I’ve seen so many people just fail because they’ve tried to do too much and got lost in the details or in the process itself. Focus on the highest value thing at a time and do it properly and win, really win, and then move on.

[Damien Blenkinsopp]: All right. With the minimal effort, right?

[Yoni Donner]: Yeah. Passive tracking is great. Some people do a lot into tracking and getting data, but then don’t do the minimal effort in just learning data analysis. Some people still don’t actually feel that comfortable playing with raw data. I feel it’s worth learning for almost everyone because it’s not that complicated.

[Damien Blenkinsopp]: Thanks. That’s a great point. And do you got a tip? Where would you start? Would it being using Excel statistical correlation or what would be the first thing someone could try that would add a lot of value?

[Yoni Donner]: I think that is not bad. But if you’re at the point where you get weird files from tools then Excel won’t help you with this and you can’t always load giant data into Excel.

So, I would suggest try to learn Python OR. These are not so complicated, and they’re extremely powerful. And of course, this day, there are so many tutorials. All of this stuff is very easy with some reasonable effort. But people who can learn to play guitar can also learn to us Python.

[Damien Blenkinsopp]: Right. It seems really, really complicated when you look at programming languages. But I’ve done a bit of programming in my time and I’m not a programmer at all. I’m a business guy. But yeah, it looks much worse than it is. That’s what you’re saying, right?

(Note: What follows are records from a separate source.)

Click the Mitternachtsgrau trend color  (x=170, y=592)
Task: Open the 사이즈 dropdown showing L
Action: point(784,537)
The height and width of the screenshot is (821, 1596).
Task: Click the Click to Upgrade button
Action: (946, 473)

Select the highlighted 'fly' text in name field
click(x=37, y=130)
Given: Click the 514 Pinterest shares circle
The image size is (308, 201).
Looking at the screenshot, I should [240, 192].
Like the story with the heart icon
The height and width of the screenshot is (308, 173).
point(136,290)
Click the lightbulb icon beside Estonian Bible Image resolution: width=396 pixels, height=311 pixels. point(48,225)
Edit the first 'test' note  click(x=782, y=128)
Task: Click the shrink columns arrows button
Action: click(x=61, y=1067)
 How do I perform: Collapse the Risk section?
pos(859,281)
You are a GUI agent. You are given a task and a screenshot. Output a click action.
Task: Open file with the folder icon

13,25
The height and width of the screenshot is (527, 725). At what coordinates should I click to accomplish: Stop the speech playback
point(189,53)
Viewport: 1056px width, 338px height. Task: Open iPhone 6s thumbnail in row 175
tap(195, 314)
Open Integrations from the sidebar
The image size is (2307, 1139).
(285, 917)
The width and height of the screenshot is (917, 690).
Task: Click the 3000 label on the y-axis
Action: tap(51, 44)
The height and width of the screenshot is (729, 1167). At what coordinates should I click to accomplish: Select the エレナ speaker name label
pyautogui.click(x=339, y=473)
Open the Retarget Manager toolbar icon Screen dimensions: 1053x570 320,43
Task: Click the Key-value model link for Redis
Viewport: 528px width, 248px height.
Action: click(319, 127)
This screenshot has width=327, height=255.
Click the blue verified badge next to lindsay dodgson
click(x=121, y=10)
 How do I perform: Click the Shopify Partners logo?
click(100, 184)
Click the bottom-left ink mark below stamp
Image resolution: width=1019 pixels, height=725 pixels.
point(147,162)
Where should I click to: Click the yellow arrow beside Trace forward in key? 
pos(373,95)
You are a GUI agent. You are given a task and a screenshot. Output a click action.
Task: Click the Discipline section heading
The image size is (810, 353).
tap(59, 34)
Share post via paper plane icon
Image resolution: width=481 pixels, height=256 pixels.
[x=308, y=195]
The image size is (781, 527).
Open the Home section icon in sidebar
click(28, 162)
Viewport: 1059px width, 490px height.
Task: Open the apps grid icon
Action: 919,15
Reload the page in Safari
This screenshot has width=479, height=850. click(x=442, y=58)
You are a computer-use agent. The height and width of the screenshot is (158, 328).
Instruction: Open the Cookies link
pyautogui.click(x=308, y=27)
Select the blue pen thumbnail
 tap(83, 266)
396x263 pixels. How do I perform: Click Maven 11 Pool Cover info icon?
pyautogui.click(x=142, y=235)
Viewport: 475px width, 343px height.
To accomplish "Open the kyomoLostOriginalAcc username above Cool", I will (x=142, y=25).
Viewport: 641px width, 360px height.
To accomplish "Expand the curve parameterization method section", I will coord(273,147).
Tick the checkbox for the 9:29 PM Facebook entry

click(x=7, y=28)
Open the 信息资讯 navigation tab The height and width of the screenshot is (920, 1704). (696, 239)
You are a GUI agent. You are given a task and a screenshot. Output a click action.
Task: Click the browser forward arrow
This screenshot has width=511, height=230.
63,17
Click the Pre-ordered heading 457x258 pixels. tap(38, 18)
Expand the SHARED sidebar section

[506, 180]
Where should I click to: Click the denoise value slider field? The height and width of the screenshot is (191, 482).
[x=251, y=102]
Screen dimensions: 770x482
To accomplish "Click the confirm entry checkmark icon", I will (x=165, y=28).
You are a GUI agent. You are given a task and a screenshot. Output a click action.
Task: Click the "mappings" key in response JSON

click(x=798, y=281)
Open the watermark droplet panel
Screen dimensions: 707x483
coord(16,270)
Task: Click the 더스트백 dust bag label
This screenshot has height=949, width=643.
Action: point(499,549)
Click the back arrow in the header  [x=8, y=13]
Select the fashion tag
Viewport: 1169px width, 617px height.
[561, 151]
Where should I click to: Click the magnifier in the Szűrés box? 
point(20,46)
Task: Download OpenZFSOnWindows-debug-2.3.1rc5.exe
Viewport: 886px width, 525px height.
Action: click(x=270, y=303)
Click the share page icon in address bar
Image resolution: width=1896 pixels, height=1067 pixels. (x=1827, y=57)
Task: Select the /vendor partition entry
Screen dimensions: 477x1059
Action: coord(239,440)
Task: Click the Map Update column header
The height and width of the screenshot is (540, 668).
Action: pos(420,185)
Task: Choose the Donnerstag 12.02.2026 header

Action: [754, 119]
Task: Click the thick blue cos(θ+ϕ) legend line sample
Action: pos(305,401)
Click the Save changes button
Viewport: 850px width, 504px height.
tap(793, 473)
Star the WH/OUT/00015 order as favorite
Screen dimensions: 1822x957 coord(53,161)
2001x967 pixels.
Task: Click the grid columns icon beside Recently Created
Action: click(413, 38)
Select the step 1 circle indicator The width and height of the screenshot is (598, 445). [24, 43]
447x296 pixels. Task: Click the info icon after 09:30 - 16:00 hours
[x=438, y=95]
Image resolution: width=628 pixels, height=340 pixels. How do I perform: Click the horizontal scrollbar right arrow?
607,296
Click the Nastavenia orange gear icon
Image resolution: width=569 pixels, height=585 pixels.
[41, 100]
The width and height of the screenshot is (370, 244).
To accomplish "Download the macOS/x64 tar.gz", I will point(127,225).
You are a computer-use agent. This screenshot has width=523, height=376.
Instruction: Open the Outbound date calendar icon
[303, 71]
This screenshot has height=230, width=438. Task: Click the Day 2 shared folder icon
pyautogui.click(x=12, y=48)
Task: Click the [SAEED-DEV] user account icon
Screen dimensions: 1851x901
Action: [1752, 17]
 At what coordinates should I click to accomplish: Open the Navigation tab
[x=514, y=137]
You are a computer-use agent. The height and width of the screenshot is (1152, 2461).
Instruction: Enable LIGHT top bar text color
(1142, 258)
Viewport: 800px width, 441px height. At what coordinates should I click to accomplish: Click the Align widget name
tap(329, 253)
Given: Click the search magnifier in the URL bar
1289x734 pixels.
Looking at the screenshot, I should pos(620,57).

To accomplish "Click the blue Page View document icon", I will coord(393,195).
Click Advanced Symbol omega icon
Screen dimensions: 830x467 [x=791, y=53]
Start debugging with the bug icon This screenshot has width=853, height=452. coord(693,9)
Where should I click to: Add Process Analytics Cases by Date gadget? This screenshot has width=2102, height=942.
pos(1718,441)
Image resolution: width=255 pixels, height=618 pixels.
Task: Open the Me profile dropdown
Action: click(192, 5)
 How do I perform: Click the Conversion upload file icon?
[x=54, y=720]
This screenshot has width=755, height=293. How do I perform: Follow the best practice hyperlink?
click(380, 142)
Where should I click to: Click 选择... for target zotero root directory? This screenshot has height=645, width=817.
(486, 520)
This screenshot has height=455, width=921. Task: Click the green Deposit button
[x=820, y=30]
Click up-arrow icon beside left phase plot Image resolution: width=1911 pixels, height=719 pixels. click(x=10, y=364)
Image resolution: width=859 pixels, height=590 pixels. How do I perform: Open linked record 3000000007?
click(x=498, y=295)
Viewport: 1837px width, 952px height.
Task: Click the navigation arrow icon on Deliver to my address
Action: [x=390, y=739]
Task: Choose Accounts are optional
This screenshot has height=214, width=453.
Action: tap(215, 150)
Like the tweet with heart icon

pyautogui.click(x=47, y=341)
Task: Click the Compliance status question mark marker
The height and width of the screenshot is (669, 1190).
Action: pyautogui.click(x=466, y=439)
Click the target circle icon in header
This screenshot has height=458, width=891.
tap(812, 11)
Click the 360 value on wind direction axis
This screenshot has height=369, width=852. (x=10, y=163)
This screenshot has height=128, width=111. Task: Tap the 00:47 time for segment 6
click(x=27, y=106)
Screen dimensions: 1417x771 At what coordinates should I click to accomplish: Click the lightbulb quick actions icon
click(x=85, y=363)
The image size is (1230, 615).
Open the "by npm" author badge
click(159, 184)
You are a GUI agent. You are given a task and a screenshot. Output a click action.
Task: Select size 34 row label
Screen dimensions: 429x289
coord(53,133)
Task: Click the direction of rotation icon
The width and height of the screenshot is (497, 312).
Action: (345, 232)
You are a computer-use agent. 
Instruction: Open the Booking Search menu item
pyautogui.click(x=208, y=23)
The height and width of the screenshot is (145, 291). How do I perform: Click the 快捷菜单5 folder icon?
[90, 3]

[Yoni Donner]: Yeah. And also, trying to answer a very concrete question about your data is very different than building Gmail or something. You’re not building it. It’s not programming in the sense of building giant tools.

It’s really doing something very, very specific. There would be 50 lines of code maybe, if it’s complicated and involves reading files. But you just want to generate your graphs the way you like them.

And then throw out some bad data points and maybe combine data sources. It’s very hard to use some general tools that shield you away from programming. And often you get to a level of complexity, which is akin to actual scripting.

[Damien Blenkinsopp]: Well Yoni, thank you so much for your time today. Really enjoyed talking to you about all of these and setting some of the science straight on what we can’t really look at and decide that it’s going to work or not. So thanks for your time.

[Yoni Donner]: Yeah. Thank you! This was great and I admire what you’re doing. So good luck with all of that.